UPDATE: July 23, 2020: After much speculation, and amid reports that Tapestry had been investigating the now ex-CEO, Jide Zeitlin took to LinkedIn on Tuesday to explain his departure. In it, he referenced a prior relationship. "The allegations that I drew too close to the above woman are true; however, our relationship began and concluded 13 years ago, it had nothing to do with my role at Tapestry, and I did not use power, wealth, or position to further that relationship," he wrote.
While Zeitlin's departure comes "during an extremely volatile time for the company," the rationale leaves some room for optimism, according to Credit Suisse analyst Michael Binetti. "Due to the personal reasons given for the departure, we don't suspect any deeper financial/operational issues (beyond the obvious challenges during COVID)," he said in emailed comments Tuesday. "That said, [Tapestry's] high level of management turnover and vacancies leave us cautious on the medium-term strategic outlook."
Tapestry on Tuesday made the sudden announcement that CEO Jide Zeitlin has resigned, effective immediately, from the company and as chairman of the board "for personal reasons," according to a company press release.
CFO Joanne Crevoiserat will serve as interim CEO as the search for his permanent replacement begins; Andrea Shaw Resnick, global head of investor relations and corporate communications, is interim CFO. Lead Independent Director Susan Kropf has been named board chair.
Todd Kahn, the company’s president, chief administrative officer and company secretary, will serve as Coach's interim chief executive officer and brand president, a position Zeitlin had also held since March.
Tapestry had already been shaking up its C-suite amid the challenges presented by the COVID-19 pandemic, with Coach chief Joshua Schulman's departure in March and new leadership at the Kate Spade and Stuart Weitzman labels as of February.
The news has taken the industry by surprise. "The timing of Zeitlin's departure is unsettling given the challenging macro backdrop and unclear path to stabilize/improve Kate Spade and Stuart Weitzman," MKM Partners Managing Director Roxanne Meyer said in emailed comments, noting that Zeitlin had just put a new leadership team into place in March.

▶ _Raw data_:
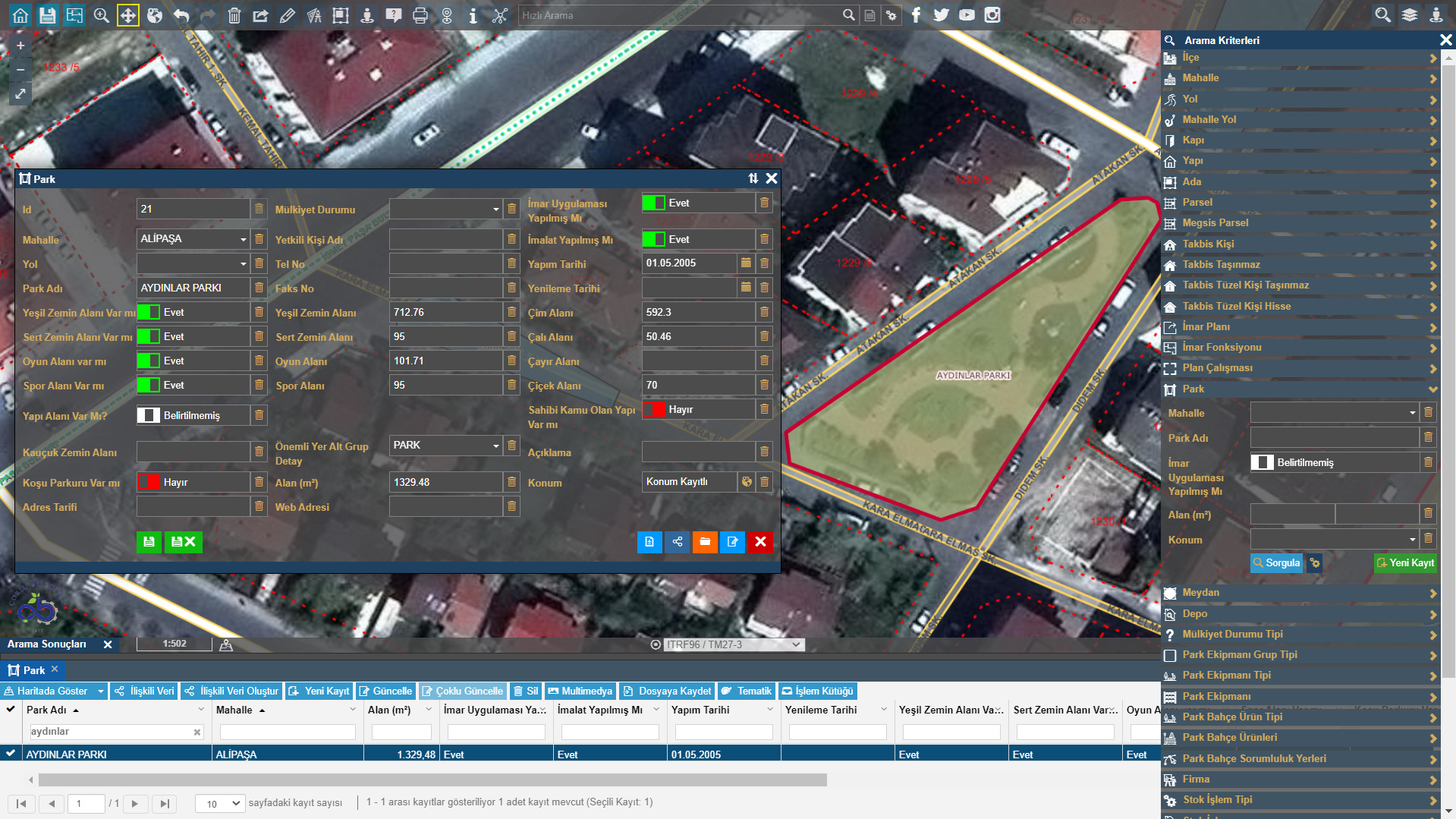Image resolution: width=1456 pixels, height=819 pixels.
Task: Open the İmar Planı criteria item
Action: click(x=1299, y=327)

▶ _Brief 1_: Reproduce the passage of the Tapestry CEO resignation article starting with "Todd Kahn, the" and going on through "as of February.".
▶ _Brief 2_: Resume the article on Jide Zeitlin's resignation from Tapestry, picking up after its final sentence.

▶ _Answer 1_:
Todd Kahn, the company’s president, chief administrative officer and company secretary, will serve as Coach's interim chief executive officer and brand president, a position Zeitlin had also held since March.
Tapestry had already been shaking up its C-suite amid the challenges presented by the COVID-19 pandemic, with Coach chief Joshua Schulman's departure in March and new leadership at the Kate Spade and Stuart Weitzman labels as of February.

▶ _Answer 2_:
The company had also just affirmed then that Zeitlin, one of fashion's few Black executives, would stick around for the next three years to help it achieve some momentum. He had replaced Victor Luis as CEO last September. Luis had overseen a successful restoration of Coach, from a tired brand dependent on discounts to a luxury label, but a similar attempt at Kate Spade was faltering.
The pandemic has interfered with any progress the company had been making. Third quarter net sales fell to $1.07 billion from $1.33 billion the previous year as gross margin contracted to 67.1% from 69.2%. The company swung to a net loss of $677 million in the quarter from net income of $117 million the prior year. In April, the company also announced layoffs affecting about 2,100 part-time store associates, or about 10% of its workforce, across its three brands.
Tuesday the company said its fiscal fourth-quarter results, to be released in August, "though pressured by the Covid-19 pandemic, exceeded internal expectations from a top and bottom-line perspective," including year-over-year gross margin expansion and inventory declines.
"While this is a favorable result, we will need to better appreciate any shifts in timing of promotional events as well as the extent of inventory write downs," MKM's Meyer said, adding that while Tapestry "has minimal wholesale exposure," something that is affecting rival Capri, "we would expect significantly reduced tourism to negatively impact [Tapestry's] results."